The discussion revolves around the equilibrium of the reaction H2 + I2 → 2HI at 740 K, specifically examining the concentrations of the reactants and products to determine if the system is at equilibrium, and how the concentrations will change over time based on the equilibrium constant.

Discussion Character

  • Homework-related, Mathematical reasoning, Conceptual clarification

Main Points Raised

  • One participant calculates the reaction quotient (Q) as 6 and compares it to the equilibrium constant (K) of 50, suggesting that since Q < K, the concentration of hydrogen iodide (HI) will increase over time.
  • Another participant confirms the calculation of Q and notes that the non-equilibrium equivalent of K is referred to as Q.
  • There is a suggestion that if Q were greater than K, the reaction would shift to produce more reactants.

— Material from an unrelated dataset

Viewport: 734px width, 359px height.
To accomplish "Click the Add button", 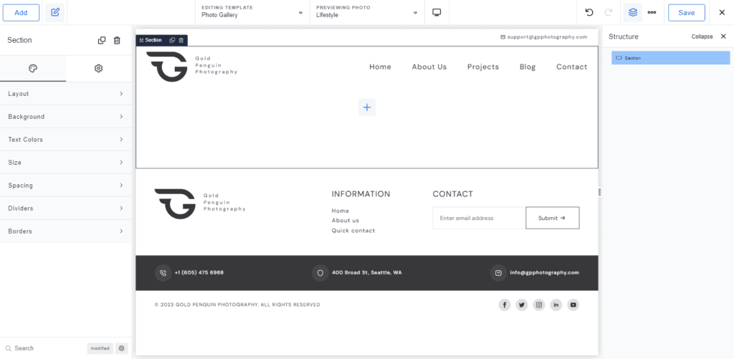I will coord(21,12).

Areas of Agreement / Disagreement

Participants generally agree on the calculation of Q and its implications regarding the direction of the reaction, but there is no consensus on the final state of the system as it relates to equilibrium.

Contextual Notes

Participants mention the definitions of Q and K, but there are no explicit assumptions or limitations discussed regarding the calculations or the conditions of the system.

Who May Find This Useful

Students studying chemical equilibrium, particularly those working on problems involving reaction quotients and equilibrium constants.

brake4country
Messages
216
Reaction score
7

Homework Statement


Consider the following reaction:
H2 + I2 → 2HI (all gases)
At 740 K, this reaction has an equilibrium constant of 50. If, at 740 K, the concentration of hydrogen gas is 2 M, iodine gas is 3 M, and hydrogen iodide gas is 6 M:
(A) the concentration of hydrogen iodide will increase over time
(B) the concentration of hydrogen iodide will decrease over time
(C) the system is at equilibrium
(D) this combination of concentrations is inconsistent with the information given

Homework Equations


NA

The Attempt at a Solution


I believe the correct answer is (A) but I wanted to make sure my reasoning is correct.
Since all are gases, the Keq = [HI]2/[H] = 62/2x3, therefore, K = 6. If the calculated value for K is less than the equilibrium constant of 50 in the equation, this means that the reaction will shift to produce more HI. Additionally, if the calculated K value was greater than 50, then I am assuming the the products would shift toward the left to yield more reactants.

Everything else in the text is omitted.